Различие между подлинным и неподлинным, собственным и несобственным подает себя более загадочно, чем оно есть на самом деле. С самого начала твердо установлено: это не может быть разли­чие в какой-то "вещи" (прекрасное - безобразное, истинное - ложное, доброе - злое, большое - маленькое, важное - не­важное), поскольку экзистенциальный анализ оперирует в области, существующей еще до этих различий. Таким образом, последним мыслимым различием остается различие между существованием, основанным на личном выборе, и существованием, на личном выбо­ре не основанным; я хотел бы сказать так: между сознательным и бессознательным. Однако противоположность "сознательное -

бессознательное" нельзя брать в том смысле, который вкладывает в него психологическое Просвещение (смысловой оттенок противо­поставления "основанный на личном вы­боре - не основанный на личном выборе" лучше указывает в том направлении, какое подразумевается); сознательное и бессо­знательное здесь не когнитивные противо­положности, а также и не противоположнос­ти в том, что относится к сфере информации, знания или науки, это - два различных качества экзистенции. Если бы это было ина­че, хайдеггеровский пафос "подлинности" был бы невозможен.

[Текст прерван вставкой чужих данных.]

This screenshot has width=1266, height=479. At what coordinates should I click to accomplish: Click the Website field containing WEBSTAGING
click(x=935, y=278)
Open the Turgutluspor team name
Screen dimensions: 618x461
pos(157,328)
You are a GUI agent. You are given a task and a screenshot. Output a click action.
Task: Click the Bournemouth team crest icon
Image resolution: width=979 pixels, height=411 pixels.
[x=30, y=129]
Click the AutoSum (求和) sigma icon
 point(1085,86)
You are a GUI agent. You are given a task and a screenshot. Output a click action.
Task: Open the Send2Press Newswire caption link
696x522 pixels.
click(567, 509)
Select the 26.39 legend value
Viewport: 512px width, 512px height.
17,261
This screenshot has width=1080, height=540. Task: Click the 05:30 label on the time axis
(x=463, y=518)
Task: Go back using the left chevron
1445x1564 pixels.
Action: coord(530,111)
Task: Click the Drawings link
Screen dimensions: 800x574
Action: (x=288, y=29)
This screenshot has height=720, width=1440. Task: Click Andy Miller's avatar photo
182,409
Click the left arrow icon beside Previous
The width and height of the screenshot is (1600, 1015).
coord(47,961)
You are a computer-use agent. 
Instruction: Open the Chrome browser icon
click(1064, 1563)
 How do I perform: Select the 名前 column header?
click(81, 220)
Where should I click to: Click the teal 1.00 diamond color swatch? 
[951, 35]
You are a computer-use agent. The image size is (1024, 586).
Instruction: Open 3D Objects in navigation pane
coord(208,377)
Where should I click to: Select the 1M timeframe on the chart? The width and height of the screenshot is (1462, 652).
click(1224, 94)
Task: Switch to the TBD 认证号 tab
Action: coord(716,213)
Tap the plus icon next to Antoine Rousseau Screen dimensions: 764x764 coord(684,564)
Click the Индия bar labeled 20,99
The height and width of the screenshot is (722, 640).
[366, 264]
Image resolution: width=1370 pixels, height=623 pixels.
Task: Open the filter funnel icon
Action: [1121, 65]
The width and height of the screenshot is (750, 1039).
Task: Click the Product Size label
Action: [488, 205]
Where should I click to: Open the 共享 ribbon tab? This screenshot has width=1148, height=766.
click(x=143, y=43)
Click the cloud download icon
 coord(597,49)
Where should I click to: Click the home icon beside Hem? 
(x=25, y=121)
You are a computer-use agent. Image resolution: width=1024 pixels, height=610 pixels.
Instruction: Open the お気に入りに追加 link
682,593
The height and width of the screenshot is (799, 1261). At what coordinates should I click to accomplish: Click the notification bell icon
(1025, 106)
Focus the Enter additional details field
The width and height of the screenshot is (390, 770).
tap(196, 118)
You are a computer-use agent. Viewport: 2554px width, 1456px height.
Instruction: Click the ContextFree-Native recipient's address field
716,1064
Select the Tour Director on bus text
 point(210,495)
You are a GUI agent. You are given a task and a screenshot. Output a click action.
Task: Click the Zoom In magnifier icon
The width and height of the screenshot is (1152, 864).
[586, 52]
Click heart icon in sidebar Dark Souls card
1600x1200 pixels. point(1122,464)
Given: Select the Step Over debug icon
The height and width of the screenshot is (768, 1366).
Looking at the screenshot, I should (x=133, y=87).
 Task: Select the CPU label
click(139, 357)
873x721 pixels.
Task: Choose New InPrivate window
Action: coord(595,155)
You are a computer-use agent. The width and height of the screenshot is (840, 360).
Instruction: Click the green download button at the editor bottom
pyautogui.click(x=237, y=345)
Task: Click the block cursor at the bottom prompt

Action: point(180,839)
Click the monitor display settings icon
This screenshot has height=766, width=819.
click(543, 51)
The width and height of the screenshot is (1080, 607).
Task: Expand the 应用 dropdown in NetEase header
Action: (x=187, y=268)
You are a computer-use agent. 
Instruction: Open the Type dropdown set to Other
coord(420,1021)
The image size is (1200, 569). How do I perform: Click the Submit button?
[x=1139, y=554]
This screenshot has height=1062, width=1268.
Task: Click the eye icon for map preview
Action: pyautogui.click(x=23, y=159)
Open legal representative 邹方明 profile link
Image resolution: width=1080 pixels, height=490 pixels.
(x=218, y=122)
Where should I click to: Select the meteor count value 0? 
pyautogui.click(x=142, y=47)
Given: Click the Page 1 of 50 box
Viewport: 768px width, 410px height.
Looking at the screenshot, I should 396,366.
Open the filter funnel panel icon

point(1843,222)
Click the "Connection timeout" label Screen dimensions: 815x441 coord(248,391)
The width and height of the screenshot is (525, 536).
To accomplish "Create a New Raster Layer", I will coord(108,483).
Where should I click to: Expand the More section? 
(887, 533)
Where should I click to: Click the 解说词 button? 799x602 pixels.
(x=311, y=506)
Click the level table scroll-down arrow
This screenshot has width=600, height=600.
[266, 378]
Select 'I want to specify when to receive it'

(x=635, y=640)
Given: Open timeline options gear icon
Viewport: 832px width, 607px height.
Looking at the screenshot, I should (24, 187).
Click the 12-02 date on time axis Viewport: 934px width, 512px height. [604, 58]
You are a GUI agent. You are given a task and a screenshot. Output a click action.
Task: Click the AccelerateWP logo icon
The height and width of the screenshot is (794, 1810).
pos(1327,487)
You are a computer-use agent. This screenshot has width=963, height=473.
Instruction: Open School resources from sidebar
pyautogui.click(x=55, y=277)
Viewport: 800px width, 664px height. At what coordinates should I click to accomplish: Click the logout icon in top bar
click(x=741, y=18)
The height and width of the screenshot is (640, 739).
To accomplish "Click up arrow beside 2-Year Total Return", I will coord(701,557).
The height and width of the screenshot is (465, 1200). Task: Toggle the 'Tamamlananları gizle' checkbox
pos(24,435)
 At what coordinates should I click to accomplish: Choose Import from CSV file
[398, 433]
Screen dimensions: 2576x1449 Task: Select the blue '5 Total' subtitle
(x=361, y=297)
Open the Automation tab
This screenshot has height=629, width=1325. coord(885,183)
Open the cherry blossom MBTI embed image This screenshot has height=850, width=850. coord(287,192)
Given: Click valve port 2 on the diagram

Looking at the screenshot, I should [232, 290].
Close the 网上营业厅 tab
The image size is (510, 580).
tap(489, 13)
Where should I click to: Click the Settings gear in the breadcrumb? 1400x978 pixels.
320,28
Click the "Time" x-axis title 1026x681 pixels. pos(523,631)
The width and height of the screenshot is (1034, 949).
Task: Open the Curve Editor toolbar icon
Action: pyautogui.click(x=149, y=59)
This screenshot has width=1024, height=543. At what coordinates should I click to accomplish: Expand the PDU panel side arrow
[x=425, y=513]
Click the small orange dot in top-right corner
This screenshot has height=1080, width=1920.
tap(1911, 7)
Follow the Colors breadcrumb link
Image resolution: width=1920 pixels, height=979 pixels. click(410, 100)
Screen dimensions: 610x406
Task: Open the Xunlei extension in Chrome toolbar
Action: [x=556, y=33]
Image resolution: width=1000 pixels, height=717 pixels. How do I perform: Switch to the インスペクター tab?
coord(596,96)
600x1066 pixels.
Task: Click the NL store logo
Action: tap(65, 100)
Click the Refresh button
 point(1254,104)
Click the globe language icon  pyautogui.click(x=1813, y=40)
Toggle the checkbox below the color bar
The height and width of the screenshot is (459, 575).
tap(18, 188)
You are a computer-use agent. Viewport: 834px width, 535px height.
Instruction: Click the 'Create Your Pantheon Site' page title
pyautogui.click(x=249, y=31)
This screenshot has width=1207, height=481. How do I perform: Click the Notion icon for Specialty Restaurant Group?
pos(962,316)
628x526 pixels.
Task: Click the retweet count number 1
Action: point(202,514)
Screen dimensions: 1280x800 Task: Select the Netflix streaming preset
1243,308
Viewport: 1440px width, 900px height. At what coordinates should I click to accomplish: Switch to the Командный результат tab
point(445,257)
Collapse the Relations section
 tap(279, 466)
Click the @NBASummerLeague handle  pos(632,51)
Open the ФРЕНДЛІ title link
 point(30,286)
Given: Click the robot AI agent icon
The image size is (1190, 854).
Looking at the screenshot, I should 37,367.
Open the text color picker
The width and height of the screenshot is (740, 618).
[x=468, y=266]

Конструкция подлинного, собственного выливается в конечном счете в теорему о "бы-тии-к-смерти", которая становится для кри­тиков Хайдеггера источником дешевого воз­мущения: породить что-то большее, кроме болезненной и немощной мысли о смерти, буржуазная философия уже не может! Мрач­ные великопостные фантазии в головах без­дельников! Если мы выделим из такой кри­тики содержащееся в ней зерно истины, то увидим, что в учении Хайдеггера, вопреки его

намерениям, отражается тот момент истории общества, в который это учение было создано; даже тогда, когда оно столь упорно уверя­ет, что представляет собой онтологический анализ, оно невольно пред­лагает определенную теорию современности. Поскольку оно оказы­вается таковой непроизвольно, критик, пожалуй, имеет право выде­лить в ней аспект несвободы, которого она сама не замечает, но это никак не освобождало бы критика от оценки и признания важности светлой, многое проясняющей стороны этого учения. Ни одна мысль не была столь глубоко внутренне присуща тому времени, когда со­здавалось это учение, как мысль о бытии-к-смерти; это было клю­чевое слово в эпоху империалистических и фашистских войн. Появ­ление хайдеггеровской теории приходится на время передышки между Первой и Второй мировыми войнами, между первой и второй мо­дернизацией массовой смерти. Она возникает на полпути между двумя созвездиями индустрии разрушения, в каждом из которых сверкают три звезды: Фландрия-Танненберг-Верден и Сталин­град-Освенцим-Хиросима. Без индустрии смерти не может быть никакой "индустрии разбросанности". Если читать "Бытие и вре­мя" не "только лишь" как экзистенциальную онтологию, но и как закодированную социальную психологию современности, открыва­ется понимание структурных взаимосвязей в широкой перспективе.